Extra-dimensional generalization of minimum-length deformed QM/QFT and some of its phenomenological consequences

TL;DR

This paper explores how extra spatial dimensions influence quantum mechanics and quantum field theory modifications due to gravity, revealing potential observable effects like black hole remnants and altered spacetime structures.

Contribution

It introduces a framework for extending minimum-length deformed quantum mechanics and field theory to higher dimensions using logarithmic entropy corrections, highlighting phenomenological consequences.

Findings

Modified Schwarzschild-Tangherlini spacetime shows horizon disappearance.

Black hole remnants with zero temperature are predicted.

Potential observable effects on black hole evaporation processes.

Abstract

In contrast to the 3D case, different approaches for deriving the gravitational corrections to the Heisenberg uncertainty relation do not lead to the unique result whereas additional spatial dimensions are present in the theory.

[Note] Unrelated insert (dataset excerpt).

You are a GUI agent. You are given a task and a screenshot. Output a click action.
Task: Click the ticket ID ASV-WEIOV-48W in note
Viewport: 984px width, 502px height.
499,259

We suggest to take logarithmic corrections to the black hole entropy, which has recently been proved both in string theory and loop quantum gravity to persist in presence of additional spatial dimensions, as a point of entry for identifying the modified Heisenberg-Weyl algebra. We then use a particular Hilbert space representation for such a quantum mechanics to construct the correspondingly modified field theory and address some phenomenological issues following from it. Some subtleties arising at the second quantization level are clearly pointed out. Solving the field operator to the first order in deformation parameter and defining the modified wave function for a free particle, we discuss the possible phenomenological implications for the black hole evaporation. Putting aside modifications arising at the second quantization level, we address the corrections to the gravitational potential due to modified propagator (back reaction on gravity) and see that correspondingly modified Schwarzschild-Tangherlini space-time shows up the disappearance of the horizon and vanishing of surface gravity when black hole mass approaches the quantum gravity scale. This result points out to the existence of zero-temperature black hole remnants.